--- START Document passage ---

Jim O'Donnell: La Russa non-speak could be the basis for a great TV game show
THE WHITE SOX ARE NO LONGER just the American League-Central's answer to "Ice Road Truckers."
They are a rollicking, rolling comedy show.
Maybe the funniest local improv since Bernie Sahlins had goslings like John Belushi, Tino Insana and Bill Murray in house at Second City way back in the early 1970s.
Perhaps Jerry Reinsdorf wants it this way.
Theatrical pratfalls ... absurdism ... commedia dell'arte of baseball's first order.
(See defensive ace Adam Engel chase down a potential game-ending fly ball in Baltimore.)
Kerplatt!
See how they lose.
STAR OF THE SHOW, of course, is "The Sleepy Senor" himself, the carbon-dated Tony La Russa.
Since La Russa is not going to win AL Manager of the Year, maybe he should be up for a Tony Award.
Night after night, day by day, he lumbers through games and sprinkles short, nonstick banalities before and after.
He speaks as if he is detached from the fray. As if he's a paid observer and not the key operative accountable for the Sox's inability to sustain fire, focus and fury.
LA RUSSA IS SO NIMBLE at non-speak. It's a shame that he can't transfer that minimalist knack and comment about things like current events or the Sicilian-Spanish cooking he grew up on back home in Tampa..
What a great game show - "What Would The Sleepy Senor Say?"
Pick an event and try to stitch La Russa's terse Teflon perspectives around it.
PILOT SHOW SAMPLES:
• The Declaration of Independence (1776) - "Expansion teams generally have it rough for a few years. Then you see what happens."
• The Gettysburg Address (1863) - "Nobody likes to lose. But as long as you're playing to win, you can live with yourself."
• Black Thursday/Great Depression (1929) - "People who anticipate the worst usually get it. They've got to work to avoid it."
• The USSR gets first run into space with the launching of Sputnik (1957) - "Sometimes you've got to play from behind. If you can't play from behind, you're not going to win."
• Resignation of Richard Nixon (1974) - "Bad breaks can mount up. But you've got to be able to play through 'em."
• Berlin Wall comes down (1989) - "The other guys may have problems too. No one clubhouse has all the problems."
• 2022 White Sox wallow out of the gate and drift into AL-Central oblivion - "You can only manage so much and then they have to go out and do it. Because ... beca' ... zzzzzzz."
ALL OF WHICH MIGHT PROMPT the clearly tethered Ozzie Guillen to tell his NBCSCH audience:
"I think, ah, given a second chance, Tony would, ah, do some things different.
"But I can't, ah, speak for him. He and Jerry probably must know things I don't."
Doubt it.
***
THE BLACKHAWKS HAVE CONFIRMED their new TV talent order.
The unveiling drew less interest than a Jeremy Colliton memorabilia show.

--- END Document passage ---
--- START Collected data ---

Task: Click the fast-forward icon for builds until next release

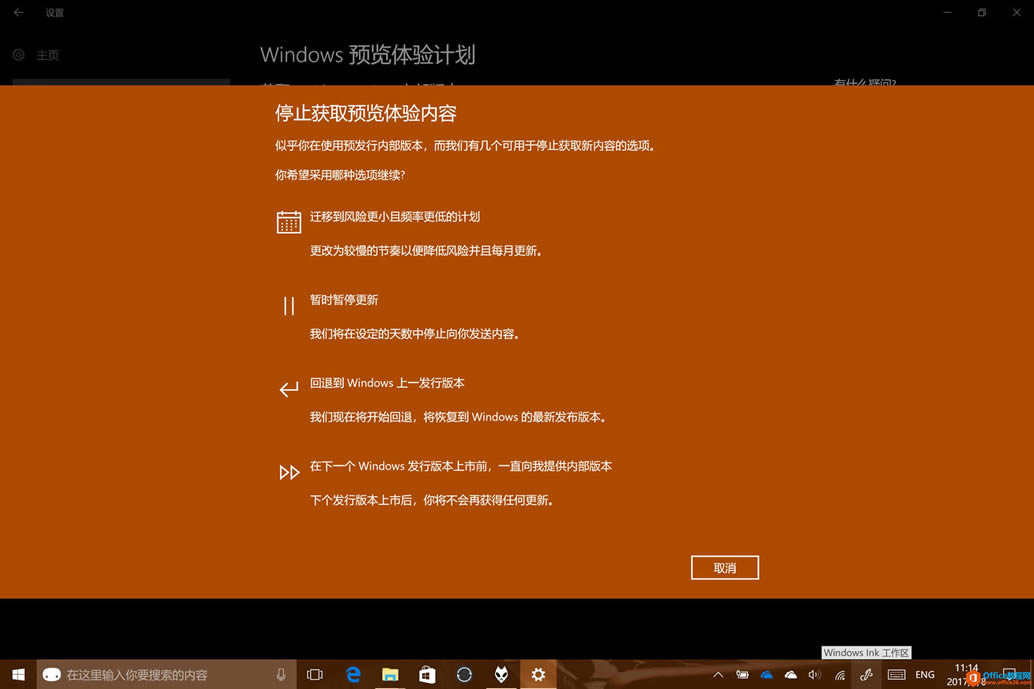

--- END Collected data ---

What you should do
Render this sentence from the White Sox column in Spanish: "Since La Russa is not going to win AL Manager of the Year, maybe he should be up for a Tony Award." Rely on the White Sox column alone, not on the listing.

Expected answer
Como La Russa no va a ganar el premio al Mánager del Año de la Liga Americana, tal vez debería ser candidato a un premio Tony.